Data for processing Block Start

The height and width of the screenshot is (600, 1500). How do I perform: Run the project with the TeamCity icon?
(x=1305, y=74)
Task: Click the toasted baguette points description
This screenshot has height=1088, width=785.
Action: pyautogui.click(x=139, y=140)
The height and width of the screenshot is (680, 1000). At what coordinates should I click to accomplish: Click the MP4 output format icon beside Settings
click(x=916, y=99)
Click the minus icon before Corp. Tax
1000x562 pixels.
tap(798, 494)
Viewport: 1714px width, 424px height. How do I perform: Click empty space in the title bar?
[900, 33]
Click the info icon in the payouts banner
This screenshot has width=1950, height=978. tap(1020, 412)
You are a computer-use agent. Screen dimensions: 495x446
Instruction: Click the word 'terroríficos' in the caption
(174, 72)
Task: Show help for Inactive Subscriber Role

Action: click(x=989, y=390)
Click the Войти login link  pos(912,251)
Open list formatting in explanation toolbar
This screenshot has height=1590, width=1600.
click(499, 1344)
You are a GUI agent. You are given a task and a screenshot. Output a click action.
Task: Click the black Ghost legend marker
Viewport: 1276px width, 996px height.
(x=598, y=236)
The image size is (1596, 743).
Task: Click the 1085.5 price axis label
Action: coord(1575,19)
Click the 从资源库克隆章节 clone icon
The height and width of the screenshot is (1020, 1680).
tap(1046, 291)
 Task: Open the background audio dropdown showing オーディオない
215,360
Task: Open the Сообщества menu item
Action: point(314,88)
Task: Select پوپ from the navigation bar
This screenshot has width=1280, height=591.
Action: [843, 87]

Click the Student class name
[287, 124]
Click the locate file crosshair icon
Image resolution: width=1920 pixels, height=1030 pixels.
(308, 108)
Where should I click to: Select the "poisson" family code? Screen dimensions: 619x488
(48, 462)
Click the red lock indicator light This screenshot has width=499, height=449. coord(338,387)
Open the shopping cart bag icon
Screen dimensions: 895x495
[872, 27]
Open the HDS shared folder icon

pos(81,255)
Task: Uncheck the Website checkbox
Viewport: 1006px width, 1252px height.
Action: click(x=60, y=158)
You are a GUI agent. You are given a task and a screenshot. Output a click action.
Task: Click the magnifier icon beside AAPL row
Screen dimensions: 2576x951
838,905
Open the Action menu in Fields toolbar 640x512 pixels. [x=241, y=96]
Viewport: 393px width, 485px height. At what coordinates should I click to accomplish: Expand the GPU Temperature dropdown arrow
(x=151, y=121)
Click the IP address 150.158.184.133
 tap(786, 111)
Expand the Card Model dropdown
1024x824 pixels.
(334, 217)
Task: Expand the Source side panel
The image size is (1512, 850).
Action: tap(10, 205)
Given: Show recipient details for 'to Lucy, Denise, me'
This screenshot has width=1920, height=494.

Data for processing Block End

» Work instructions: Having read the material, set all of it down again without a single difference.

» Reply to the task:
The height and width of the screenshot is (600, 1500). How do I perform: Run the project with the TeamCity icon?
(x=1305, y=74)
Task: Click the toasted baguette points description
This screenshot has height=1088, width=785.
Action: pyautogui.click(x=139, y=140)
The height and width of the screenshot is (680, 1000). At what coordinates should I click to accomplish: Click the MP4 output format icon beside Settings
click(x=916, y=99)
Click the minus icon before Corp. Tax
1000x562 pixels.
tap(798, 494)
Viewport: 1714px width, 424px height. How do I perform: Click empty space in the title bar?
[900, 33]
Click the info icon in the payouts banner
This screenshot has width=1950, height=978. tap(1020, 412)
You are a computer-use agent. Screen dimensions: 495x446
Instruction: Click the word 'terroríficos' in the caption
(174, 72)
Task: Show help for Inactive Subscriber Role

Action: click(x=989, y=390)
Click the Войти login link  pos(912,251)
Open list formatting in explanation toolbar
This screenshot has height=1590, width=1600.
click(499, 1344)
You are a GUI agent. You are given a task and a screenshot. Output a click action.
Task: Click the black Ghost legend marker
Viewport: 1276px width, 996px height.
(x=598, y=236)
The image size is (1596, 743).
Task: Click the 1085.5 price axis label
Action: coord(1575,19)
Click the 从资源库克隆章节 clone icon
The height and width of the screenshot is (1020, 1680).
tap(1046, 291)
 Task: Open the background audio dropdown showing オーディオない
215,360
Task: Open the Сообщества menu item
Action: point(314,88)
Task: Select پوپ from the navigation bar
This screenshot has width=1280, height=591.
Action: [843, 87]

Click the Student class name
[287, 124]
Click the locate file crosshair icon
Image resolution: width=1920 pixels, height=1030 pixels.
(308, 108)
Where should I click to: Select the "poisson" family code? Screen dimensions: 619x488
(48, 462)
Click the red lock indicator light This screenshot has width=499, height=449. coord(338,387)
Open the shopping cart bag icon
Screen dimensions: 895x495
[872, 27]
Open the HDS shared folder icon

pos(81,255)
Task: Uncheck the Website checkbox
Viewport: 1006px width, 1252px height.
Action: click(x=60, y=158)
You are a GUI agent. You are given a task and a screenshot. Output a click action.
Task: Click the magnifier icon beside AAPL row
Screen dimensions: 2576x951
838,905
Open the Action menu in Fields toolbar 640x512 pixels. [x=241, y=96]
Viewport: 393px width, 485px height. At what coordinates should I click to accomplish: Expand the GPU Temperature dropdown arrow
(x=151, y=121)
Click the IP address 150.158.184.133
 tap(786, 111)
Expand the Card Model dropdown
1024x824 pixels.
(334, 217)
Task: Expand the Source side panel
The image size is (1512, 850).
Action: tap(10, 205)
Given: Show recipient details for 'to Lucy, Denise, me'
This screenshot has width=1920, height=494.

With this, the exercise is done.